Aktuelle Daten zeigen, dass 63,7 % der Männer und 48,4 % der Frauen als übergewichtig gelten. Zudem leiden 19,3 % der Männer und 18,0 % der Frauen an Fettleibigkeit. Besonders besorgniserregend ist der Anstieg bei Kindern und Jugendlichen, bei denen in den letzten Jahren eine stärkere Zunahme zu verzeichnen war. Es wird geschätzt, dass die Rate jährlich um 2,5 % steigt.

Clotilde Vázquez, Leiterin des endokrinologischen Dienstes der Jiménez Díaz-Stiftung, betont, dass das eigentliche Problem bei Fettleibigkeit nicht die Krankheit selbst ist, sondern die damit verbundenen gesundheitlichen Probleme. “Sie führt zu anderen Krankheiten, die Behandlungen und manchmal Krankenhausaufenthalte erfordern, was die Lebenserwartung und die Lebensqualität der Betroffenen verkürzt”, erklärt sie. “Überschüssiges Fett ist ein pathologischer Faktor”, ergänzt sie.
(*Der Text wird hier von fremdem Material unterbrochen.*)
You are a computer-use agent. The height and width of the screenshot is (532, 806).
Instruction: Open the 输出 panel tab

Dr. Andreea Ciudin, die Koordinatorin der Abteilung für umfassende Behandlung von Fettleibigkeit am Vall d’Hebron Hospital in Barcelona und Mitglied des Verwaltungsrats von SEEDO, hat Fettleibigkeit als “die am weitesten verbreitete Krankheit der heutigen Zeit” bezeichnet. “Sie beeinträchtigt die Qualität des Stoffwechsels, die Funktion der Arme, die Herzgesundheit, führt zu Nierenversagen, erhöht die Sterblichkeitsrate und das Risiko für Herzinfarkte”, erläutert sie.
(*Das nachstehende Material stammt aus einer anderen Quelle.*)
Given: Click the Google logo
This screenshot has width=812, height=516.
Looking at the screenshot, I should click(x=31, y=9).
Dr. Ciudin merkt an, dass “wir keine genauen Zahlen haben, um die wahren Auswirkungen zu quantifizieren, da Fettleibigkeit als Krankheit unterdiagnostiziert und untererfasst ist.” Die von SEEDO bereitgestellten Daten sind demnach nur Schätzungen und könnten tatsächlich viel höher liegen. “Wir sollten den BMI aller Patienten in der Primärversorgung erfassen und die Diagnose festhalten, wenn sie zutrifft”, fügt sie hinzu. Obwohl der Experte darauf hinweist, dass dies nicht die optimale Diagnosemethode ist, “ist sie derzeit die verfügbare und gültige”.

Wie beide Experten betonen, spielt die Genetik in einigen Fällen eine Rolle. “In der Allgemeinbevölkerung haben wir als Spezies wahrscheinlich prädisponierende genetische Faktoren angesammelt”, erklärt Clotilde Vázquez. Trotz der genetischen Prädisposition ist die Umwelt ebenso bedeutend – “Was essen wir? Wie essen wir es? Wann essen wir es? Welche Lebensmittel bilden unsere tägliche Ernährung?”

“Es mehren sich die Hinweise, dass bestimmte Gene mit einem erhöhten Risiko für Fettleibigkeit in Verbindung stehen”, erklärt Andreea Ciudin. So wurde beispielsweise entdeckt, dass “Gemeinsamkeiten zwischen den Genen von Asthma und Fettleibigkeit bestehen”, erläutert der SEEDO-Direktor. Zudem beeinflusst die Genetik “die Reaktion auf die Ernährung, Medikamente und sogar bariatrische Eingriffe”, ergänzt er.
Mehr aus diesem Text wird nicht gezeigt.